(Stored data entries)
- - - -

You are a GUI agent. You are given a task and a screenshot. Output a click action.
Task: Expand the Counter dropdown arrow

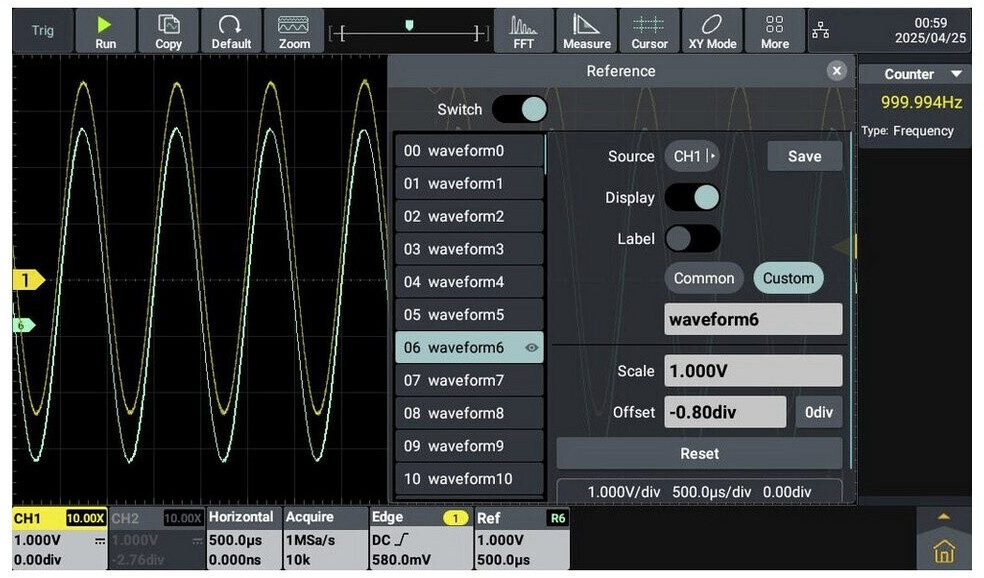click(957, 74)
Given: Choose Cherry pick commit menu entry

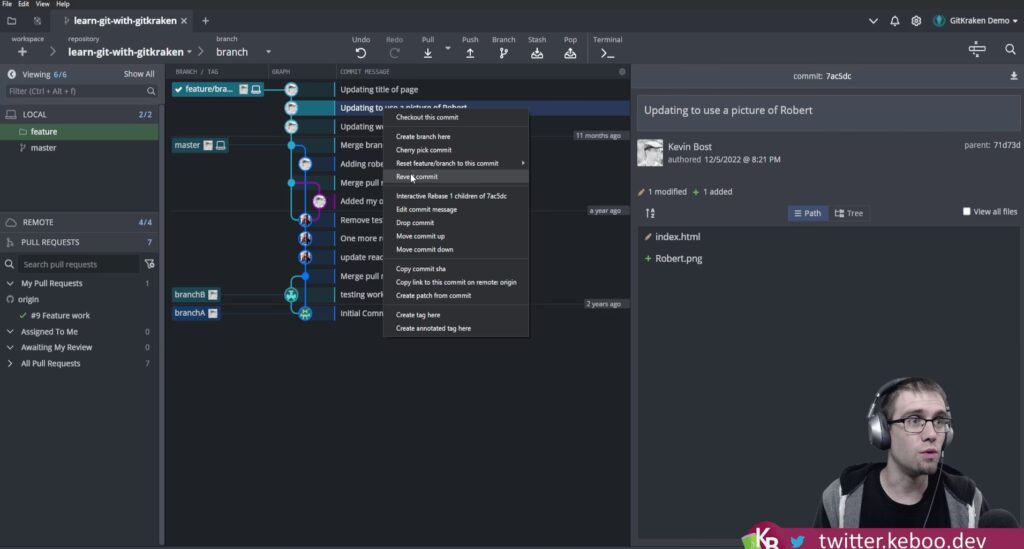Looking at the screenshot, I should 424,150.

- - - -

THE TASK:
Repeat the records verbatim, excluding pictures.

RESPONSE:
You are a GUI agent. You are given a task and a screenshot. Output a click action.
Task: Expand the Counter dropdown arrow

click(957, 74)
Given: Choose Cherry pick commit menu entry

Looking at the screenshot, I should 424,150.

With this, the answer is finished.